Problem with generic “user” concept

When a system models every participant as a generic “user”, the model often fails to capture distinct business roles, leading to redesign effort and security flaws.

Typical mistakes

The term “user” rarely matches the actual business requirement.

Using a single “user” entity conflates human actors with software identities, creating a confused‑deputy security problem.

Illustrative examples

Ticket‑booking system

Requirements include:

Traveler can view a reservation using a reservation code.

Buyer can modify a reservation by providing the last four digits of a credit‑card.

Travel agency can view and edit its bookings.

Airline staff can edit reservations based on role and passenger ID.

These map to distinct actors – traveler, buyer, agency, airline staff – not a single “user”. Access control should be expressed in terms of these roles and the credentials they present.

Unix/POSIX environment

POSIX defines “users” for login accounts, but the same term is also used for service accounts (e.g., nginx running as httpd), shared admin accounts, and the root account. Because all are labeled “users”, policies such as “only Alice and Bob may log in via this account” become impossible to express without additional attributes.

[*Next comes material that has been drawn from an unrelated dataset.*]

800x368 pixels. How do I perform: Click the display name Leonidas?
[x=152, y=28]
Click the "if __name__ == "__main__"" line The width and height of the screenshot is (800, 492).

SaaS multi‑tenant services

In a SaaS product a paying organization (team) may have many members. Treating every person as a “user” prevents a clean separation between the billing entity (team) and the individuals who act on its behalf (members). A proper model distinguishes team (organization, payment, role hierarchy) from member (actual actor).

Security consequences

The ambiguous “user” merges two concepts:

A real person.

The software representation of that person (account, token, process).

This conflation can cause a Confused Deputy situation. For example, a browser running under a system account is treated as the same “user” as the human, allowing malicious web content to perform actions (e.g., file upload) on the user’s behalf.

Value of precise early design

Spending a few hours at project start to define concrete terminology (e.g., traveler, agent, service account, team, member) reduces later redesign, improves security policy expressiveness, and makes the codebase easier to maintain.